The Limits Still Matter – But They Look Different
Shapiro is not saying “let kids do whatever they want online.” He is saying something more nuanced: limits matter, but they work best when they come from connection, not control.
What Healthy Limits Look Like
- No screens during family meals. This is not because screens are evil – it is because connection matters more in that moment.
- Bedtime boundaries. A device in bed is a genuine sleep disruptor. That is science, not scaremongering.
- Tech-free moments. A walk. A board game. Time outside. Not because you are banning screens, but because balance is real and necessary.
- Age-appropriate content. A 7-year-old does not need unsupervised access to YouTube. A 15-year-old can have more freedom. This is common sense, not control.
But the crucial difference is this: when these limits come from a place of genuine care and connection – when your child knows you set them because you love them and understand the research, not because you fear technology – they are far more likely to respect and internalise them.
Model What You Want to See
Here is something I have noticed from taking things apart and understanding how systems work: children are not fooled by hypocrisy. If you tell them to get off screens whilst you are scrolling, they notice. They notice hard.
Shapiro emphasises that modelling is everything. If you want your child to use technology intentionally, you have to use it intentionally. If you want them to put their phone away at dinner, you have to put yours away. If you want them to think critically about what they see online, they need to see you doing that.
- Show your child when you are using tech for a real purpose. “I am learning how to fix this” or “I am video-calling Grandma.” Make intention visible.
- Show them when you choose to log off. “I have been on my phone for 20 minutes. I am going to put it away now.”
- Be honest about struggles. “I check my phone too much sometimes too. It is not always easy to step away.”
Your child will learn more from watching you navigate technology thoughtfully than from any rule you create.
Preparation Over Protection
Shapiro’s whole philosophy rests on one idea: we cannot protect our children from the digital world by keeping them away from it. But we can prepare them for it.
That means:
- Teaching critical thinking. “Is this real? Who made this? What are they trying to make me feel or do?”
- Building resilience. Talking about unkindness online, about being pressured, about feeling left out because of social media – not to scare them, but to prepare them.
- Creating safe spaces to talk. If your child knows they can come to you with problems without judgment, they will. That is the real protection.
- Encouraging creativity and purpose. When technology is a tool for making things and connecting with people they care about, the risks diminish naturally.

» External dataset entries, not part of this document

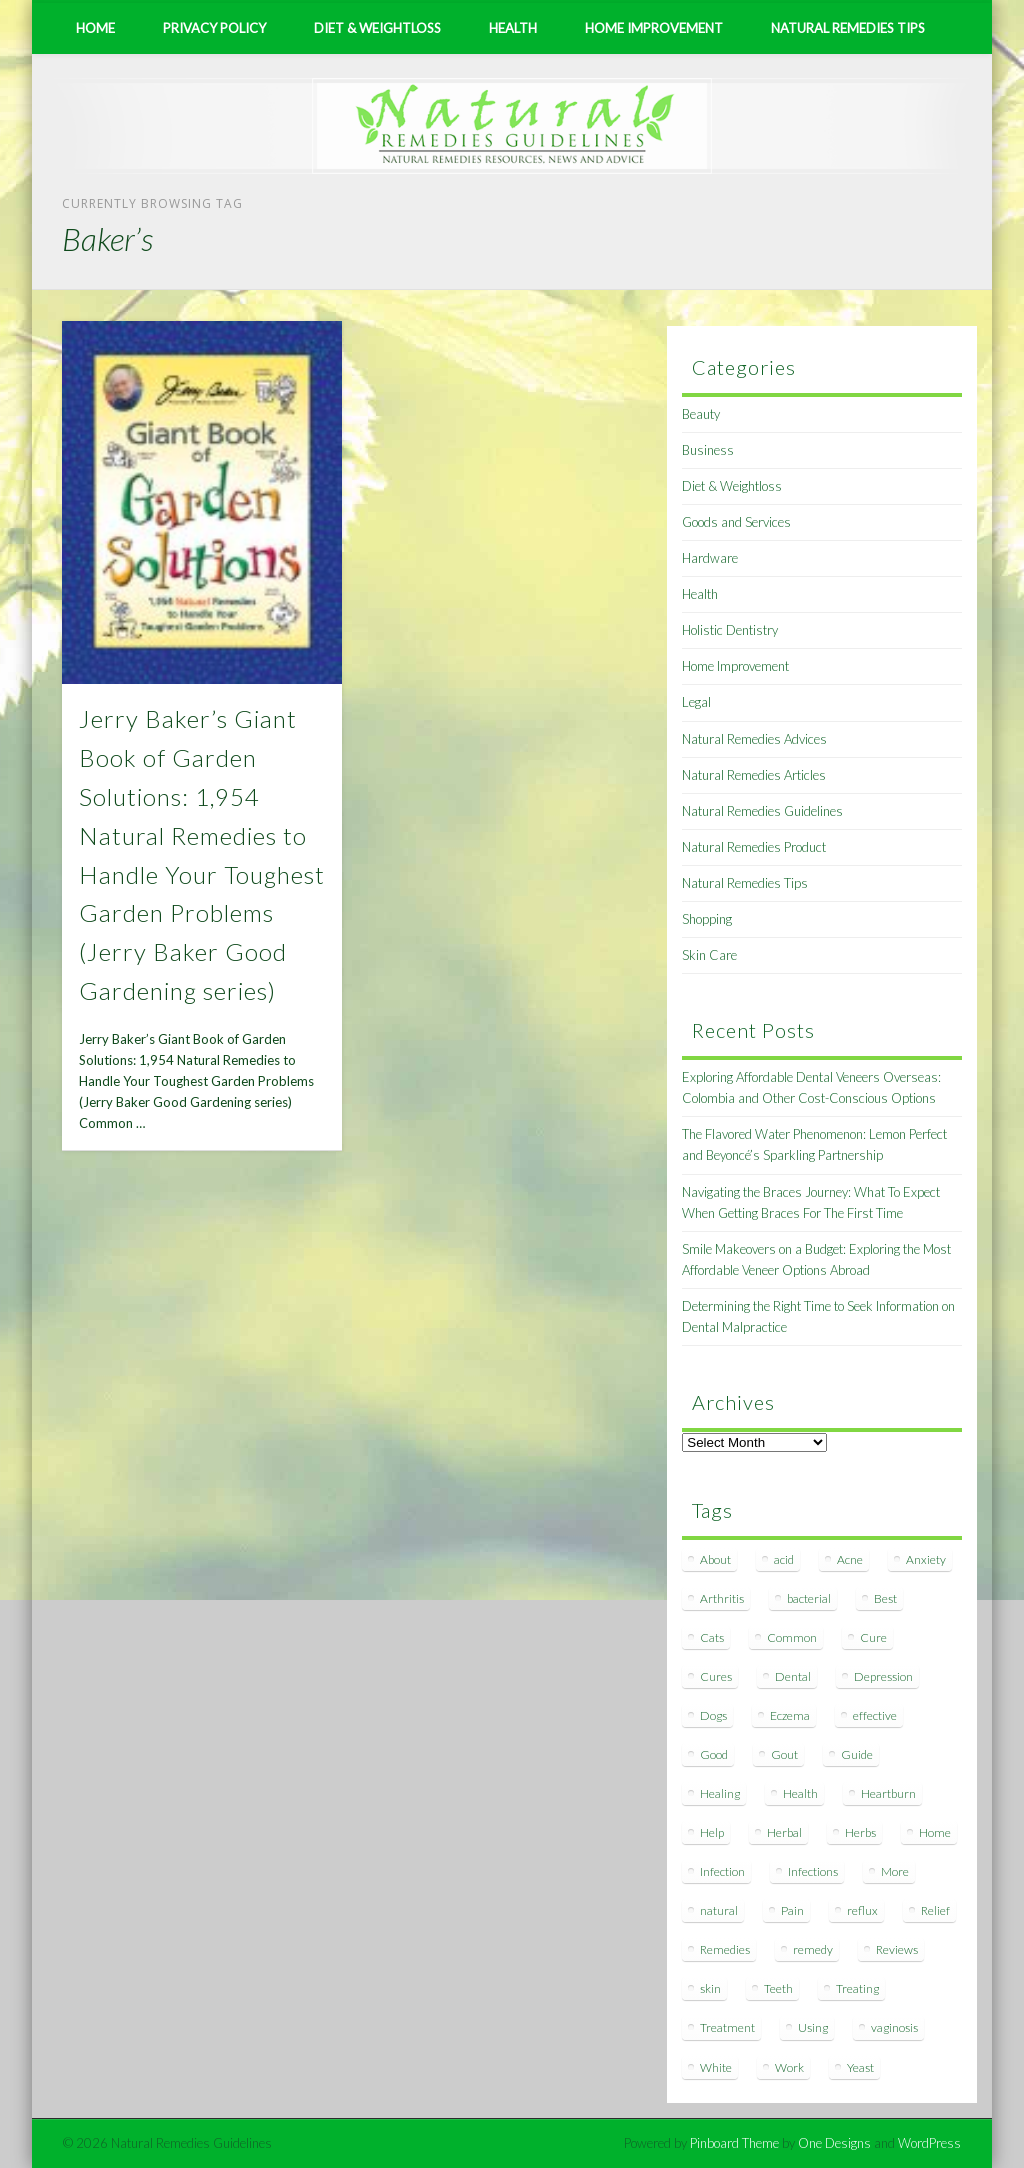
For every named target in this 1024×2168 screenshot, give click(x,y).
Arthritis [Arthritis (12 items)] (722, 1598)
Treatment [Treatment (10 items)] (727, 2027)
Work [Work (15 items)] (789, 2067)
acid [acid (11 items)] (784, 1559)
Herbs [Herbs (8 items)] (860, 1832)
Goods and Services (736, 522)
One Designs (834, 2143)
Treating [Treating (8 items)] (857, 1988)
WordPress (929, 2143)
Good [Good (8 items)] (714, 1754)
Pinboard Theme (734, 2143)
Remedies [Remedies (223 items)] (725, 1949)
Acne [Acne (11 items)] (850, 1559)
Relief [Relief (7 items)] (935, 1910)
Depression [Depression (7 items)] (883, 1676)
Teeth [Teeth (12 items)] (778, 1988)
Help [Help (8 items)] (712, 1832)
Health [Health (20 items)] (800, 1793)
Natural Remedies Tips (848, 28)
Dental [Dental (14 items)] (793, 1676)
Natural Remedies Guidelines (762, 811)
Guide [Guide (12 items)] (857, 1754)
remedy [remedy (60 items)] (813, 1949)
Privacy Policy (214, 28)
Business (708, 450)
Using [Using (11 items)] (813, 2027)
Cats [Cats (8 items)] (712, 1637)
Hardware (710, 558)
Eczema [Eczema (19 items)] (790, 1715)
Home (95, 28)
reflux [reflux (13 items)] (862, 1910)
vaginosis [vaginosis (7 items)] (894, 2027)
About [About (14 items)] (715, 1559)
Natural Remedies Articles (754, 775)
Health (513, 28)
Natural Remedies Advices (754, 739)
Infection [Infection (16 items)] (722, 1871)
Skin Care (709, 955)
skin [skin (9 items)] (710, 1988)
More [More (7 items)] (895, 1871)
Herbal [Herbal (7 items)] (784, 1832)
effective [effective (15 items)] (875, 1715)
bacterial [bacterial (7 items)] (809, 1598)
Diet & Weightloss (377, 28)
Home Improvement (654, 28)
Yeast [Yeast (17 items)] (860, 2067)
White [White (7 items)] (716, 2067)
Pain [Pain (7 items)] (792, 1910)
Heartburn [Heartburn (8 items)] (888, 1793)
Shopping (707, 919)
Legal (696, 702)
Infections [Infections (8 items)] (813, 1871)
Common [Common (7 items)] (792, 1637)
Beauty (701, 414)
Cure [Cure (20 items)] (873, 1637)
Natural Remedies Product (754, 847)
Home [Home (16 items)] (935, 1832)
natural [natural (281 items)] (719, 1910)
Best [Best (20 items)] (885, 1598)
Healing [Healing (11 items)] (720, 1793)
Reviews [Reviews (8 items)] (897, 1949)
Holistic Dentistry (730, 630)
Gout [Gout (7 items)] (784, 1754)
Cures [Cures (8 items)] (716, 1676)
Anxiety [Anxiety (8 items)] (926, 1559)
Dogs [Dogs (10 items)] (713, 1715)
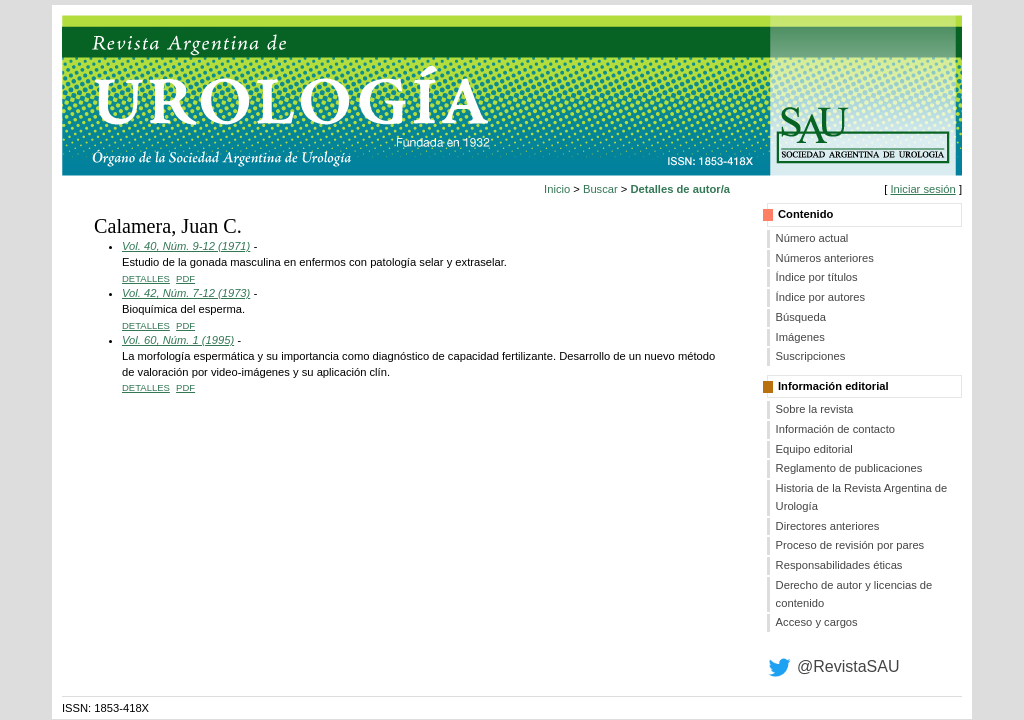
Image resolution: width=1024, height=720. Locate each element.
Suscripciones (811, 356)
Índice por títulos (817, 277)
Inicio (557, 189)
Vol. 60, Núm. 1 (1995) (178, 340)
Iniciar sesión (922, 189)
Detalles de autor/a (680, 189)
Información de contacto (835, 429)
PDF (185, 278)
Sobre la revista (815, 409)
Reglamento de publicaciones (849, 468)
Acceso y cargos (817, 622)
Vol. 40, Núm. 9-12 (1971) (186, 246)
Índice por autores (821, 297)
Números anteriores (825, 258)
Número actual (812, 238)
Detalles (146, 278)
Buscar (600, 189)
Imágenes (800, 337)
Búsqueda (801, 317)
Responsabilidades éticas (839, 565)
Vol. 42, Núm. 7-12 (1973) (186, 293)
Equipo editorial (814, 449)
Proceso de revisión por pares (850, 545)
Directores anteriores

The goal is not a child who avoids screens. The goal is a child who uses screens wisely – who knows how to create, how to connect, how to question, and how to step away. That is a child prepared for the digital world, not shielded from it.
The Bottom Line: Join Them, Don’t Fight Them
Shapiro’s message is not revolutionary, but it is refreshing. Instead of fighting technology, work with it. Instead of banning screens, engage with them. Instead of fearing the digital world, prepare your children to thrive in it.
The next time your child asks you to watch them play a game, or to look at what they built, or to check out their new YouTube channel interest – say yes. Sit beside them. Ask questions. Show genuine curiosity.
That moment of connection is worth far more than any screen time limit ever will be.